Een goede toerist hou je het liefst in de familie

Uitgerust vervolgen we de tocht naar Cienfiego en daarna Playa Girón. Mooie en niet te zware routes van 80-90 kilometer. Cienfiego is bijna net zo mooi als Trinidad. Iets minder oud en iets grootser.

Bezweet komen we aan bij de casa die we de dag ervoor besproken hebben. Tassen worden afgeladen, fietsen mogen op de patio en dan komt, zoals eerder ook wel gebeurde, de aap uit de mouw: de casa blijkt toch bezet.
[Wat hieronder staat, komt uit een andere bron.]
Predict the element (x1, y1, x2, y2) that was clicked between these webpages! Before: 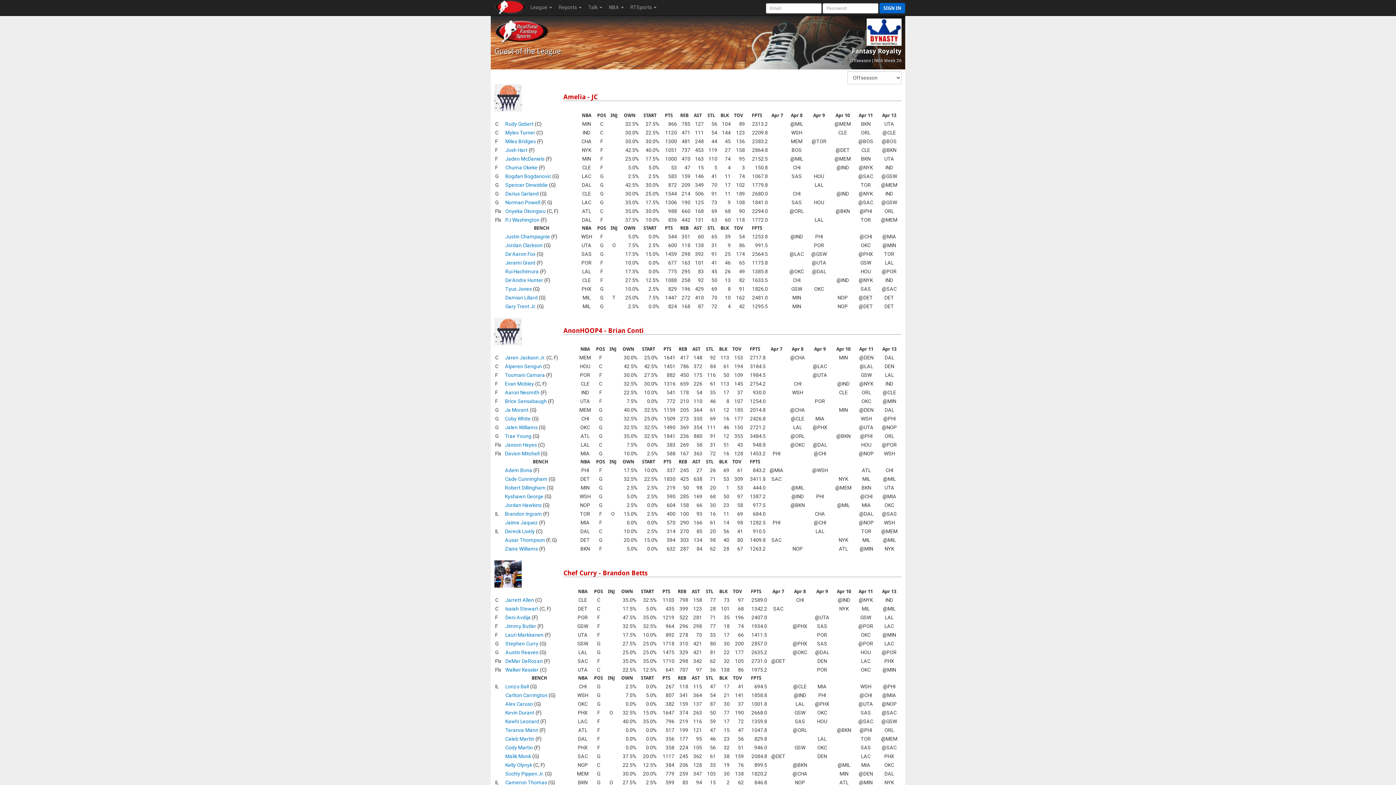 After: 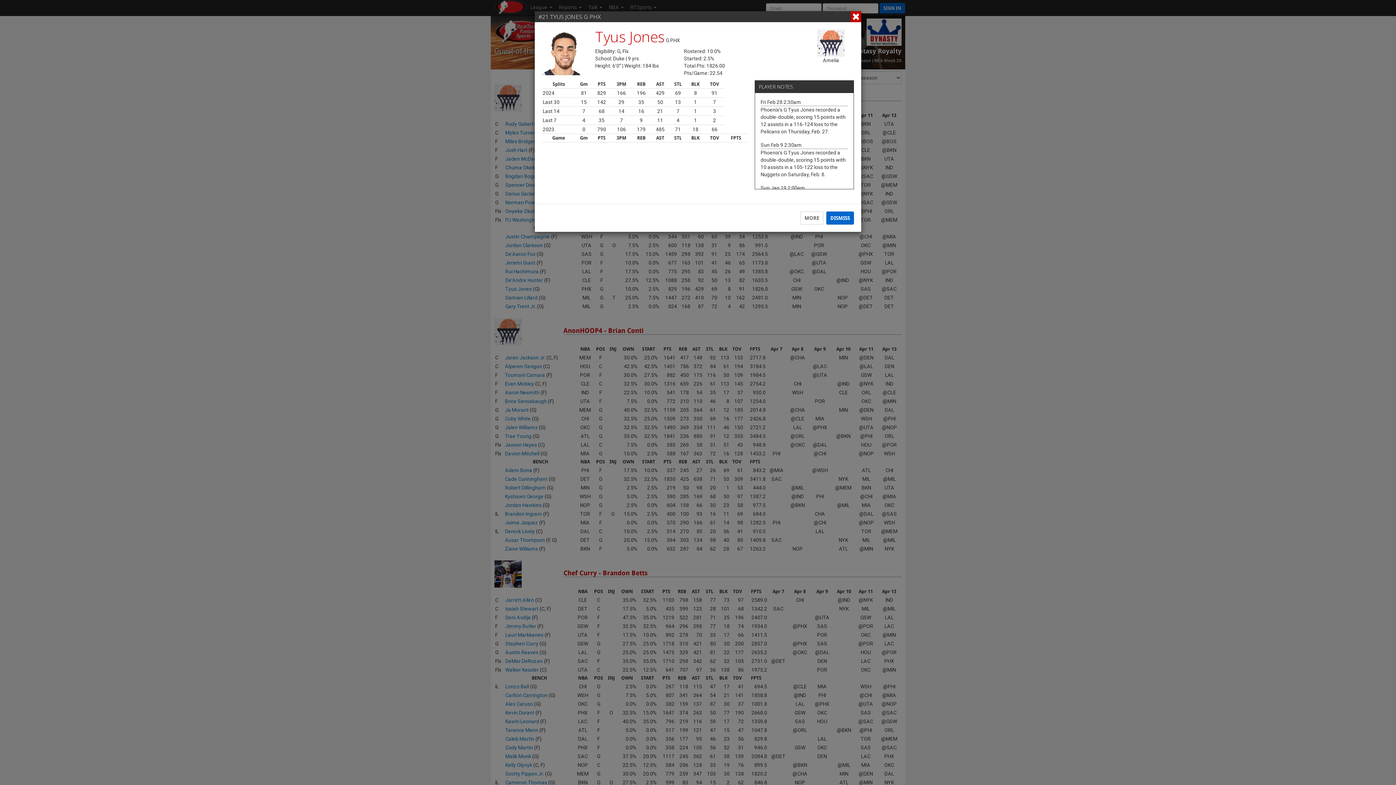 Action: bbox: (505, 286, 532, 292) label: Tyus Jones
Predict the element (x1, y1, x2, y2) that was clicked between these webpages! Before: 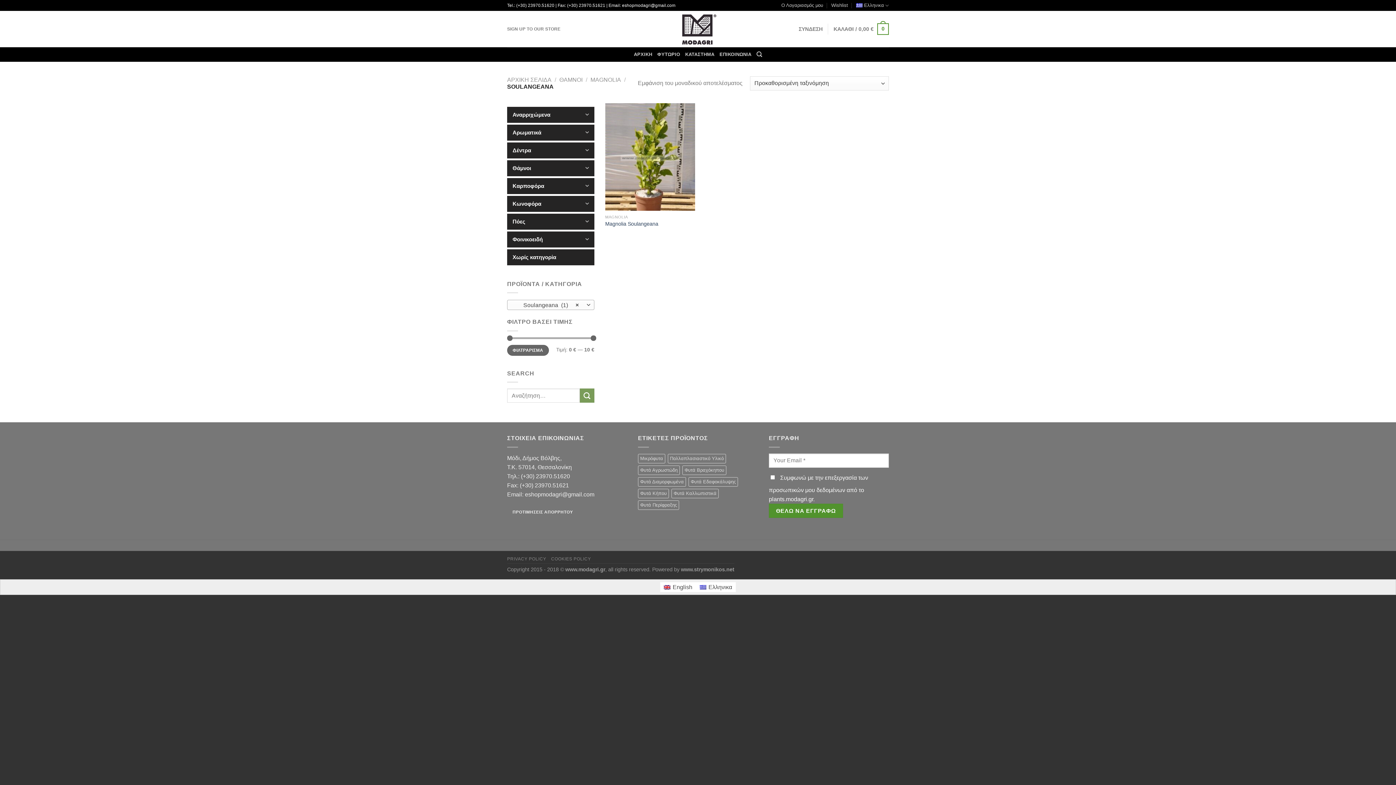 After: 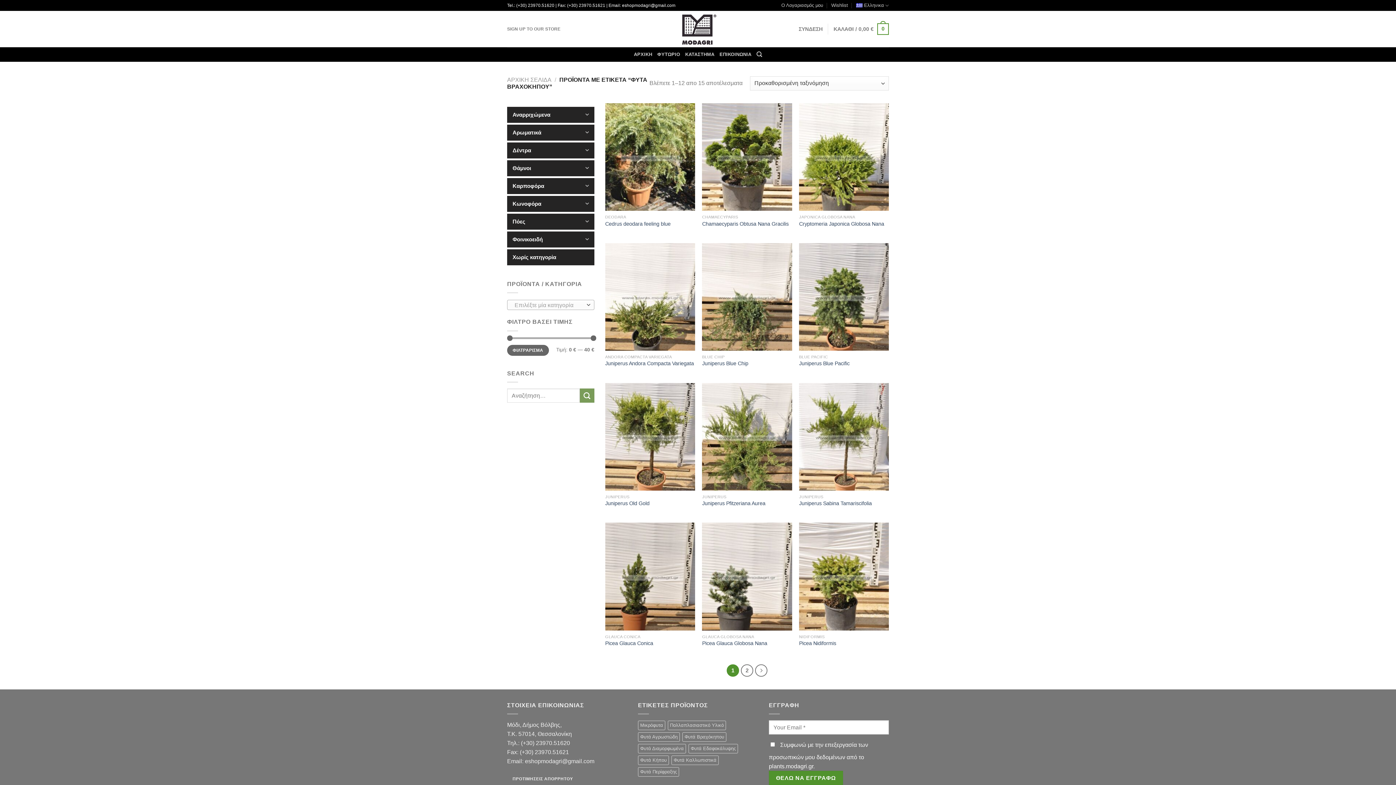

Maar de signora van de casa heeft al iets geregeld met een broer van een kennis van een familielid die om de hoek ook een casa heeft. Een goede toerist hou je het liefst in de familie. Alles komt goed.

Playa Girón stelt niet veel voor. Een strand, een nagenoeg verlaten hotel en een straat waar onze casa ligt. We bezoeken de topatractie: het Museo de Girón, gewijd aan de door Amerika gesteunde en mislukte invasie in april 1961 van 1100 Cubaanse ballingen in de Bahía de Cochinos, bij ons bekend als Varkensbaai. De koude oorlog op zijn hoogtepunt.

Hedendaagse geschiedenis met handgeschreven instructies van Fidel aan de revolutionaire troepen die de invasie afslaan. Indruk­wek­kend, vooral door de breed uitgemeten zeer slechte levens­omstan­dig­heden in dit gebied ten tijde van het door Amerika gesteunde Batista-regime en de verbeteringen hierin door de revolutie.

Via Juagey Grande, Matanzas en Guanabo naar Soroa

Ordentelijke akkers en kassen van het staatsbedrijf Lenin

Vanuit van Playa Giron fietsen we naar het westelijk deel van Cuba. Via Juagey Grande, Matanzas, Guanabo, Soroa en San Diego los Banos, belanden we in Valle de Viñales.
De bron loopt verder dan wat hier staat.